> **Supplied passage**:
<<<<

Experience the ancient and modern charms of Kyoto, Japan’s historic capital. Whether it’s sipping matcha at a tea ceremony, wearing an elegant kimono around town, enjoying an enchanting dinner with an apprentice geisha, or discovering stunning bamboo forests and traditional gardens, your dream adventure awaits!
BY Sarah B. Hodge
As your bullet train pulls into Kyoto, you’ll feel yourself slipping into the past. The first sight to greet you is the five-story pagoda of Toji Temple, the tallest wooden pagoda in Japan. As Japan’s capital for more than 1000 years, Kyoto was the center of political power. It was also home to some of Japan’s most important temples and became the center of traditional arts and culture.
Your first stop on arriving at Kyoto Station should be the Kyoto Tourist Information Center / Kyo Navi, located next to Isetan Department Store. The information center is open from 8:30 a.m. to 7:00 p.m. daily and offers brochures and information in English, Chinese, and other languages. They also sell one-day and two-day bus and subway passes, which are an economical way to see Kyoto since JR passes are not valid on Kyoto subways and private train lines like Hankyu and Keihan.

>>>>

> **Text and element-pointing data**:
<<<<

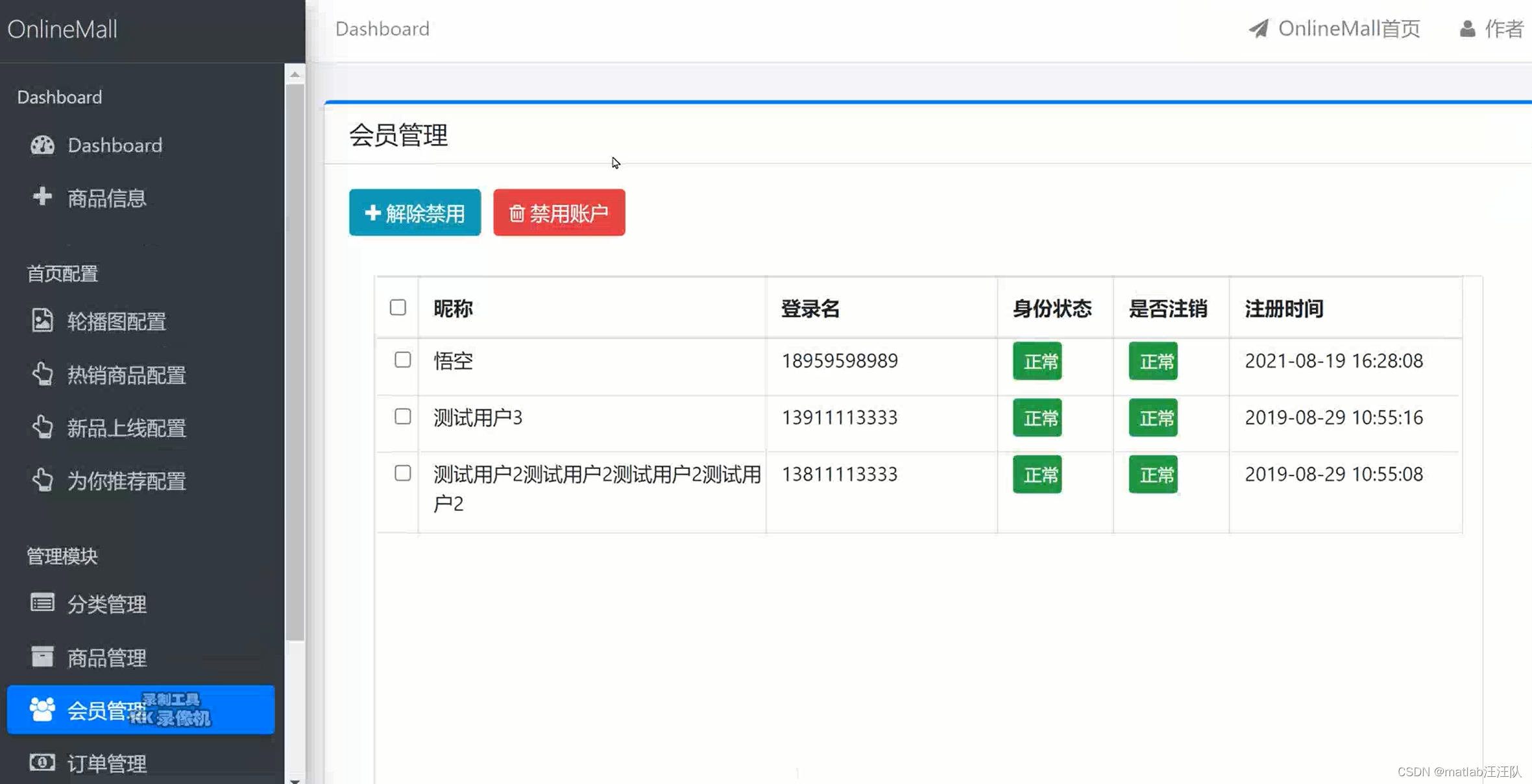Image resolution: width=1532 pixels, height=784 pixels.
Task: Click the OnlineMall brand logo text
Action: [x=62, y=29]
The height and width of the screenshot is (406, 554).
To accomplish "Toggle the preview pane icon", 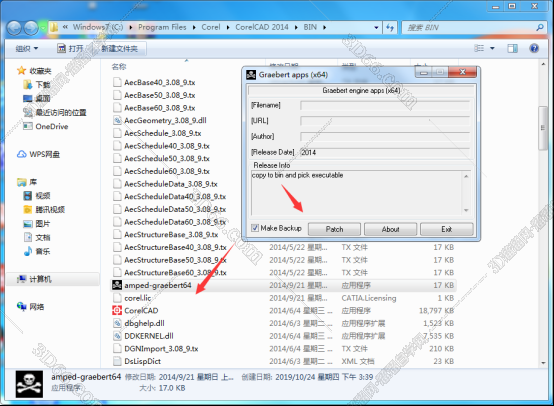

>>>>

> **Given task A**:
In the Kyoto travel piece above, condense the paragraph beginning "Your first stop on arriving" into a short bulleted list that keeps its main facts.
> **Given task B**:
Reproduce the Kyoto travel piece word for word between "Your first stop" and "Hankyu and Keihan.", inclusive.

> **Reply A**:
- The first stop at Kyoto Station should be the Kyoto Tourist Information Center / Kyo Navi, next to Isetan Department Store.
- It is open daily from 8:30 a.m. to 7:00 p.m.
- It offers brochures and information in English, Chinese, and other languages.
- It sells one-day and two-day bus and subway passes.
- These passes are an economical way to see Kyoto, since JR passes are not valid on Kyoto subways or on private lines such as Hankyu and Keihan.

> **Reply B**:
Your first stop on arriving at Kyoto Station should be the Kyoto Tourist Information Center / Kyo Navi, located next to Isetan Department Store. The information center is open from 8:30 a.m. to 7:00 p.m. daily and offers brochures and information in English, Chinese, and other languages. They also sell one-day and two-day bus and subway passes, which are an economical way to see Kyoto since JR passes are not valid on Kyoto subways and private train lines like Hankyu and Keihan.